Establishing a strong voice in the youth population is where government counter-terrorism campaigns struggle. Krasodomski-Jones argued that governments are “not the credible voices” when dealing with terrorist organisations. Al-Lami agreed with this view and added that “the US state department has no credibility among young Muslim kids”.

Roussinos said a government funded counter-narrative strategy is “completely pointless” and that US and UK attempts to launch anti-IS digital campaigns such as the State department’s ‘Think Again Turn Away’ Twitter feed, are “embarrassing” and “ineffective”. By comparison, he begrudgingly called IS “young millennial digital native”.

Instead, the Vice journalist believes IS' PR crusade could come undone by its n American technology, particularly social networks. The likes of Twitter have shown an acceptance of their role in combating extremism over the last 12 months, though some politicians want them to do more. Al-Lami said the efforts to date have disrupted the terrorist group's media operation, and as a consequence IS has “changed its message and diverted their attention to preparing supporters that they are losing more territory”.

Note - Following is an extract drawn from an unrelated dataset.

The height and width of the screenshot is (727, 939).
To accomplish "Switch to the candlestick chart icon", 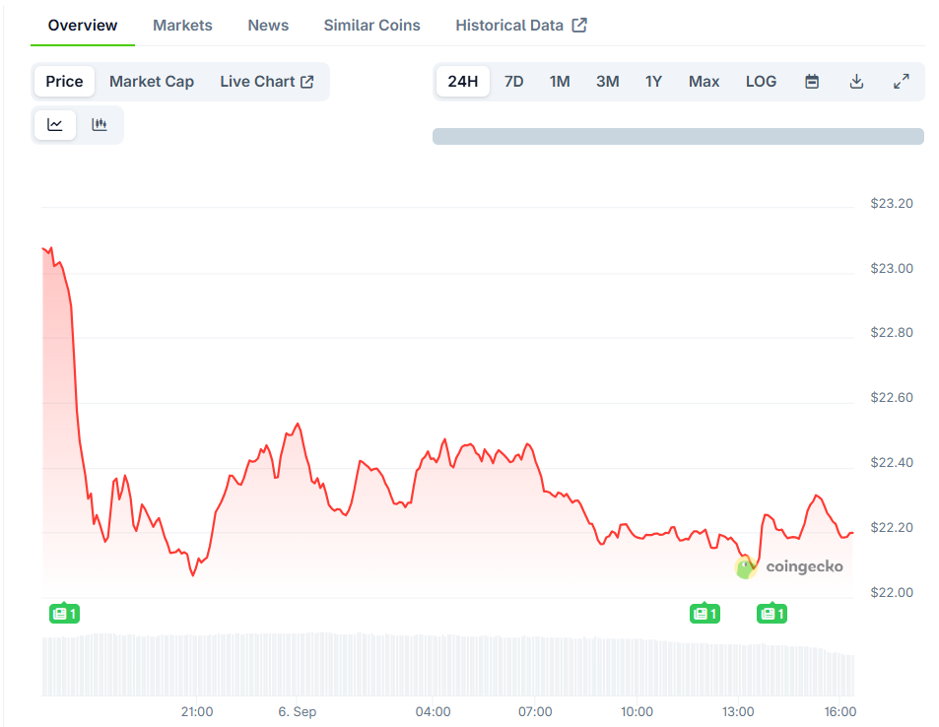I will click(100, 125).
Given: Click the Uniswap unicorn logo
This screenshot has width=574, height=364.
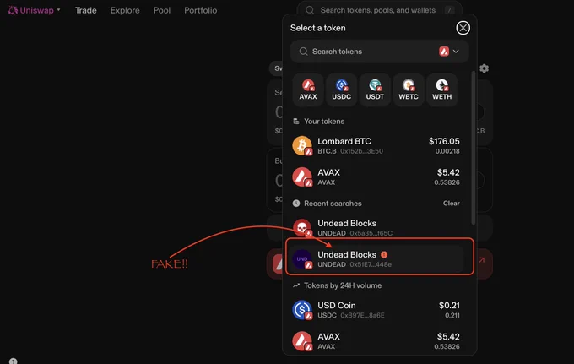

There is a skills crisis here at a political level and a policing level, Krasodomski-Jones opined, where the speed at which new technology has emerged and been embraced has meant the laws that govern it and the people expected to enforce them “are playing catch up, and they will continue to play catch up”.

“One of the things that politics is particularly bad at is moving at pace and speed. The police are relying on laws in the Communications Act to punish terrorist communications online that are hopelessly out of date. This old and young division when it comes to technology is a really striking one when it comes to dealing with terrorist propaganda”, he concluded.